Policía antidisturbios francesa asalta protestas masivas en París

por Alex Lantier
27 noviembre 2018

El sábado, cuando cientos de miles de personas se unieron a las protestas del "chaleco amarillo" contra el presidente francés Emmanuel Macron, la policía antidisturbios atacó brutalmente a los manifestantes en la marcha central en la avenida Campos Elíseos en París. Fuentes del Ministerio del Interior afirmaron que 106,000 personas participaron en 1,600 protestas en toda Francia, incluidas 8,000 personas en los Campos Elíseos.

Una sección de la protesta en los Campos Elíseos

La policía había prohibido las protestas en el extremo oriental de los Campos Elíseos, cerca del palacio presidencial. Cuando los manifestantes llegaron a las primeras líneas de defensa de la policía, fueron atacados por unidades armadas con rifles de asalto que dispararon cañones de agua, balas de goma y gruesas nubes de gases lacrimógenos y atacaron a los manifestantes con porras. Luego, la policía marchó repetidamente por la avenida, atacando a los manifestantes o tratando de rodearlos, o rompiendo el pavimento y las sillas del restaurante para instalar barricadas improvisadas.

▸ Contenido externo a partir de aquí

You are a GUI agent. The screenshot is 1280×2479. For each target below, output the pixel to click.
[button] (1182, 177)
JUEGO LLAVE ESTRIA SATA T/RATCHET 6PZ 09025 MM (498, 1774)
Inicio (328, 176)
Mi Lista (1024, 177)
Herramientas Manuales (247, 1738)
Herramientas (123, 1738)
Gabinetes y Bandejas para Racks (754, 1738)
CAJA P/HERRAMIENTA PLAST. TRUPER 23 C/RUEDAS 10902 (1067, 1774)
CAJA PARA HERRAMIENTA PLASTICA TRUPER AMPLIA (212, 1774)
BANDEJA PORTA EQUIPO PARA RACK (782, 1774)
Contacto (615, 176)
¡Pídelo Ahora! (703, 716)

Los manifestantes respondieron arrojando piedras extraidas del pavimento y incendiando barricadas; los enfrentamientos continuaron a lo largo del día, mientras los manifestantes gritaban "Macron renuncia" o "Macron largate" y cantaban el himno nacional francés llamando a la ciudadanía a las armas. La policía hizo 103 arrestos. Ayer, 101 personas seguían recluidas en detención preventiva de 48 horas después de la protesta.

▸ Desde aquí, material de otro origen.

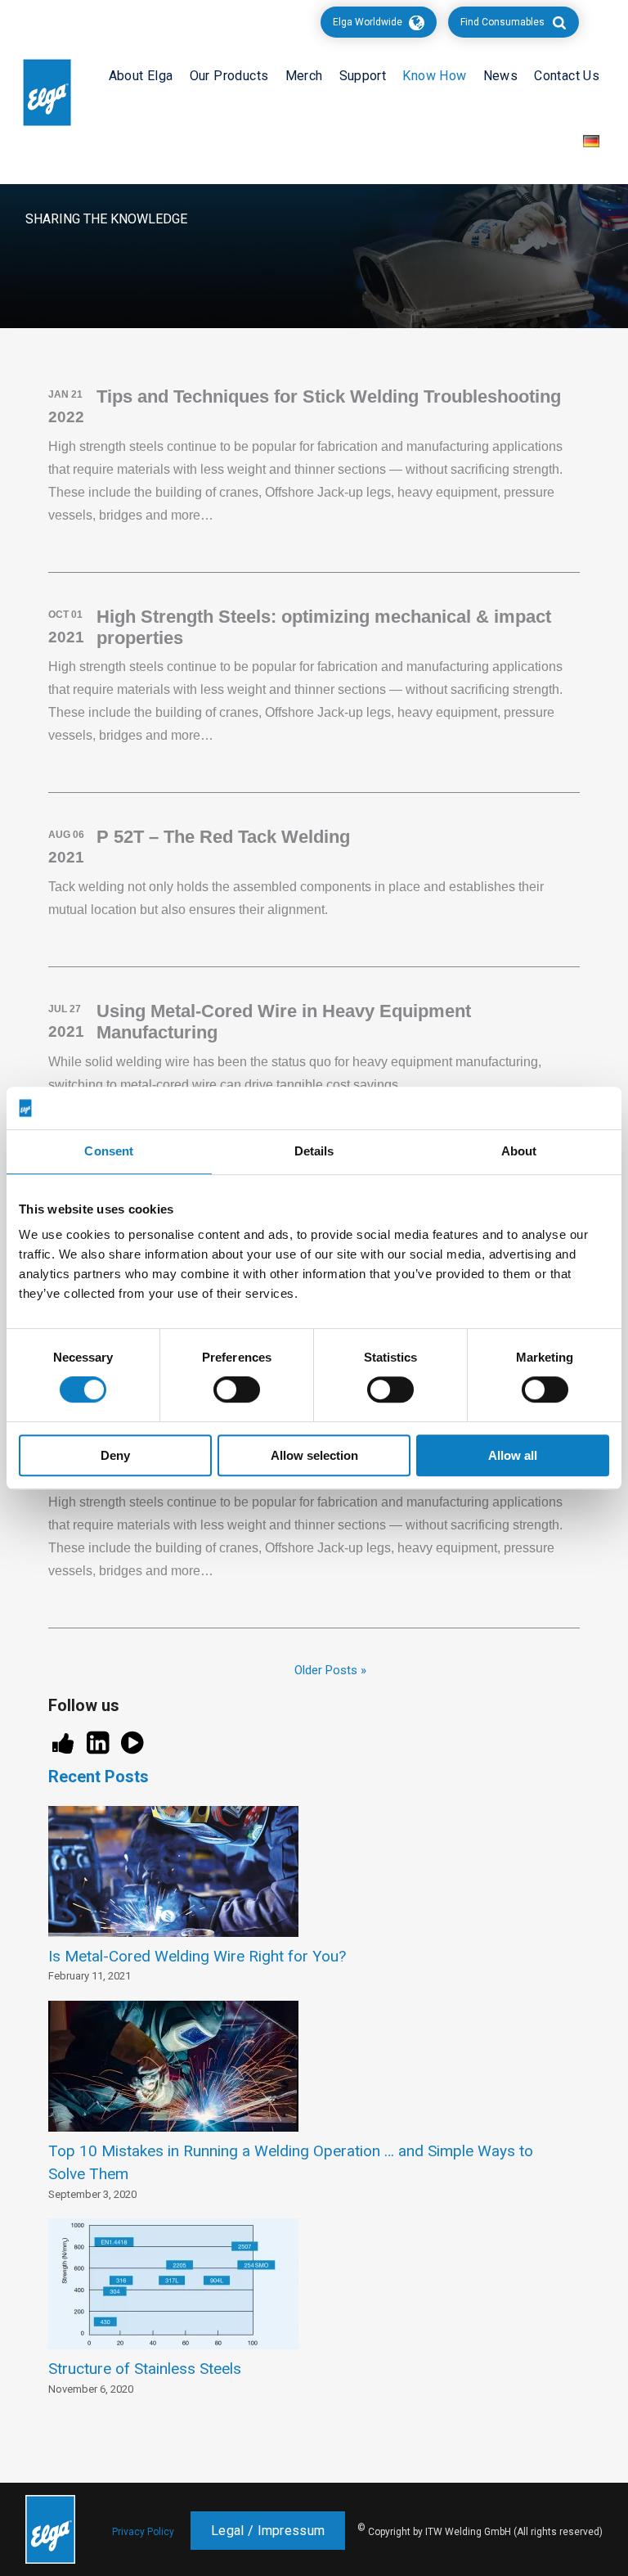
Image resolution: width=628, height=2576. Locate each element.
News (500, 75)
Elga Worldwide (367, 22)
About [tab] (519, 1152)
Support (363, 75)
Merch (304, 75)
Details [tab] (314, 1152)
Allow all (512, 1455)
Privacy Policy (143, 2532)
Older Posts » (330, 1670)
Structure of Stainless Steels (144, 2368)
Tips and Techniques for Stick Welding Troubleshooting (328, 396)
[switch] (236, 1389)
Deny (115, 1455)
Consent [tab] (108, 1152)
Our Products (229, 75)
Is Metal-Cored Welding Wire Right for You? (197, 1956)
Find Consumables (502, 22)
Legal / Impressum (268, 2530)
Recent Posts (98, 1776)
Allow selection (314, 1455)
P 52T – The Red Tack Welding (223, 836)
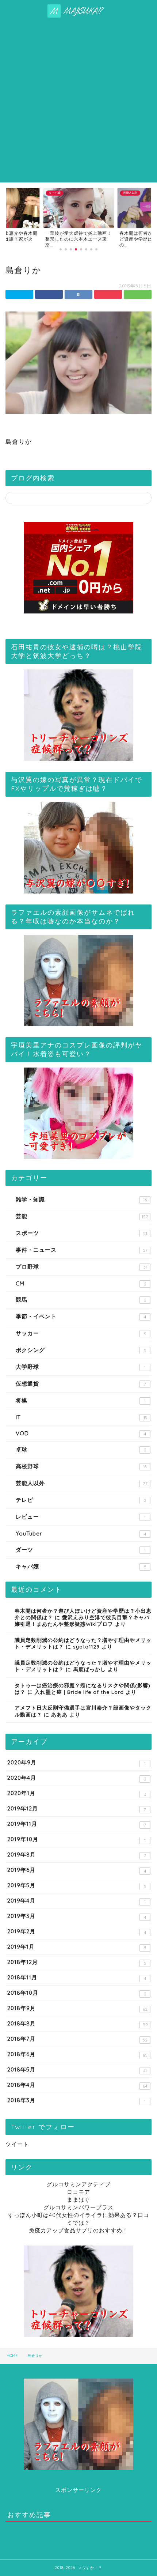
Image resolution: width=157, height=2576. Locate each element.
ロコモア (78, 2191)
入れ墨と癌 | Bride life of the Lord (79, 1692)
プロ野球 (81, 1266)
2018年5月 (77, 2069)
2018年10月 (76, 1993)
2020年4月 (76, 1778)
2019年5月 (76, 1885)
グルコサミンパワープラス (78, 2207)
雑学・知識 (81, 1199)
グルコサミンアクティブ (78, 2184)
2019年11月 (76, 1824)
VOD (81, 1433)
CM (81, 1283)
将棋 (81, 1400)
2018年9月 (77, 2008)
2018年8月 (77, 2023)
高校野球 (81, 1466)
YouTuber (81, 1533)
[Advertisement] (78, 100)
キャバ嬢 (81, 1566)
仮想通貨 (81, 1383)
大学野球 (81, 1366)
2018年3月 (76, 2100)
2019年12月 (76, 1808)
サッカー (81, 1333)
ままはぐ (78, 2199)
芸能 (82, 1216)
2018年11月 (76, 1977)
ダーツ (81, 1549)
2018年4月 (77, 2085)
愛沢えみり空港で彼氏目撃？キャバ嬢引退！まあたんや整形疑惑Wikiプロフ (82, 1620)
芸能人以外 (82, 1483)
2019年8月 (76, 1854)
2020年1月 (76, 1793)
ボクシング (81, 1349)
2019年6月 (76, 1870)
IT (81, 1417)
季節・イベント (81, 1316)
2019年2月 (76, 1931)
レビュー (81, 1516)
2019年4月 (76, 1900)
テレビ (81, 1499)
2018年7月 (77, 2039)
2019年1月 (76, 1946)
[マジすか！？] (79, 14)
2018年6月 (77, 2054)
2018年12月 (76, 1962)
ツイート (17, 2144)
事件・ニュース (82, 1249)
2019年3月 (76, 1916)
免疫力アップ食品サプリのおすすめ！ (78, 2230)
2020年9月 (76, 1762)
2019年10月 (76, 1839)
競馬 (81, 1299)
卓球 (81, 1449)
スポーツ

Las afirmaciones de la prefectura de la policía de París de que "redes violentas de extrema derecha y de extrema izquierda" se infiltraron en la marcha para atacarse violentamente entre sí o que las fuerzas de seguridad, son un paquete de mentiras. La policía comenzó y fue responsable de la mayor parte de la violencia.

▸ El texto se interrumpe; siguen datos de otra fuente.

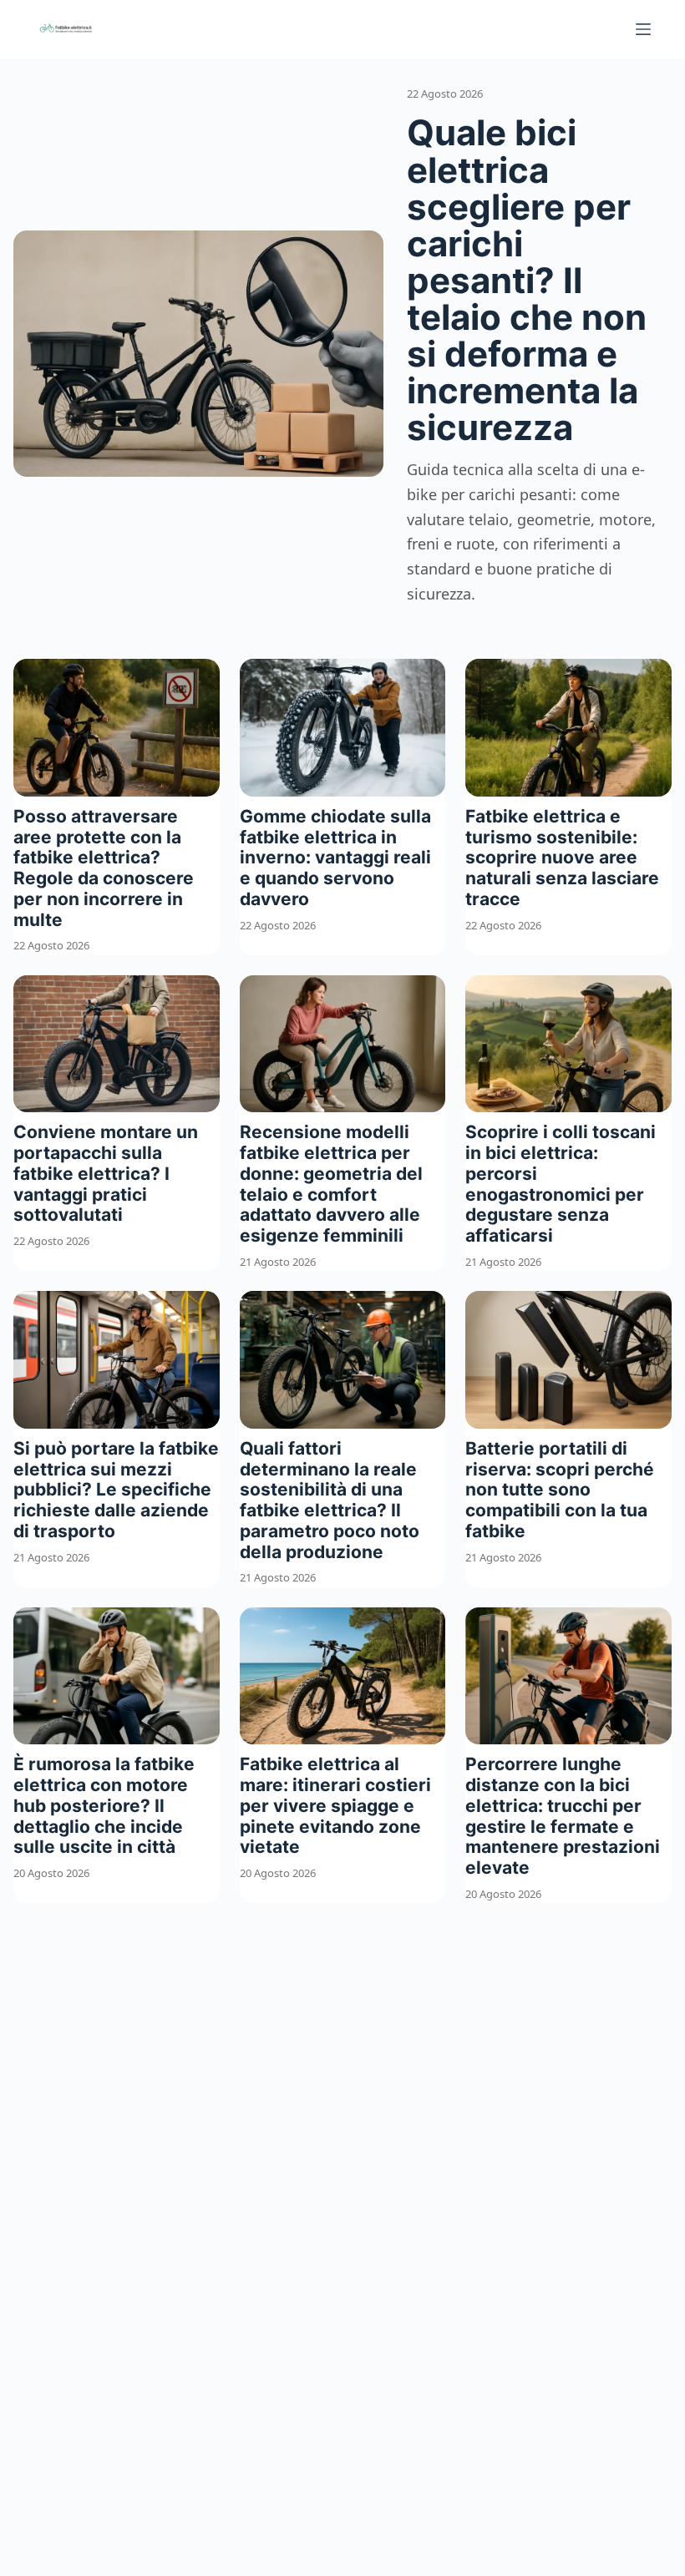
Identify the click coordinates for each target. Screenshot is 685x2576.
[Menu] (643, 29)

La protesta del "chaleco amarillo" fue provocada por el aumento de los impuestos sobre el combustible planeado por Macron que afectó desproporcionadamente a los suburbios y las zonas rurales. Tiene un carácter heterogéneo, que reúne a trabajadores, contratistas y pequeños empresarios, que dicen ser "apolíticos" y quieren construir un movimiento "popular". Sin embargo, su creciente enfoque en la oposición a la desigualdad social, el militarismo y Macron está marcando un acorde político con amplias capas de trabajadores en Francia e internacionalmente.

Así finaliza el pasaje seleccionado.